*** Data shown ***
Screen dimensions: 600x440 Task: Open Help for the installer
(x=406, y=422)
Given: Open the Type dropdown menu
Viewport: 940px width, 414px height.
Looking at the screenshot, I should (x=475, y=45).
***
● Exercise brief:
Give every entry back unchanged. Leave none out.

● Completed task:
Screen dimensions: 600x440 Task: Open Help for the installer
(x=406, y=422)
Given: Open the Type dropdown menu
Viewport: 940px width, 414px height.
Looking at the screenshot, I should (x=475, y=45).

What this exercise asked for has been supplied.